Welcome back and congratulations on your National Board Certification. I know what a HUGE deal that is and no it is not an easy process by any means. Great job! Now on to other busines--the ladies are waiting with baited breath for some End All!


----------



## justicefighter1913 (Oct 1, 2011)

Awww j, you sound super sad. I hope she comes through for us all.... 

Sent from my DROIDX using Long Hair Care Forum App


----------



## Prelude to a Kiss (Oct 1, 2011)

*taps toe*

I'm patiently waiting for her to release the link. 

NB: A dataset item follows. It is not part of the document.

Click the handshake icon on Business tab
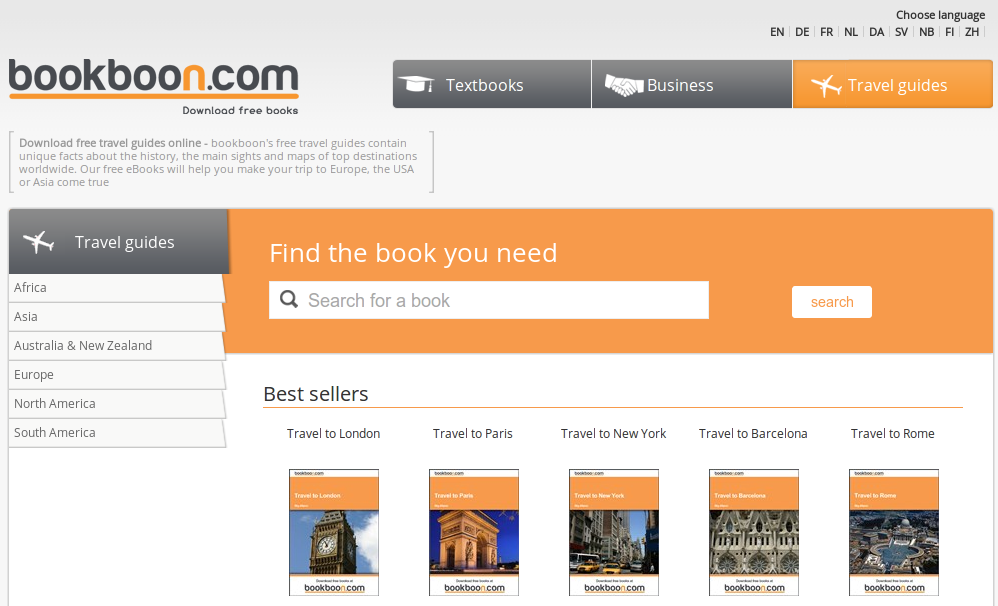The image size is (998, 606). point(625,84)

ETA: Reading is fundamental. I went to her page and I can't wait to order some Endall.


----------



## Golden75 (Oct 1, 2011)

My link to her site will not open. Could be my phone, but it was fine earlier. Anyone else try to go to her site?


----------



## divachyk (Oct 1, 2011)

Golden75 - I tried the site this morning and it was done for a bit. Tried it again a few minutes ago and it worked but no status updates.


----------



## Golden75 (Oct 1, 2011)

divachyk- thanks. Will try again once I get home


----------



## CaramelLites (Oct 1, 2011)

the site is up and you can make purchases. That is all


----------



## justicefighter1913 (Oct 1, 2011)

Yea!!! Finally!

Sent from my DROIDX using Long Hair Care Forum App


----------



## Imoan (Oct 1, 2011)

got my orders in yahooo


----------



## Golden75 (Oct 1, 2011)

I was just coming to report the same as Caramellites. 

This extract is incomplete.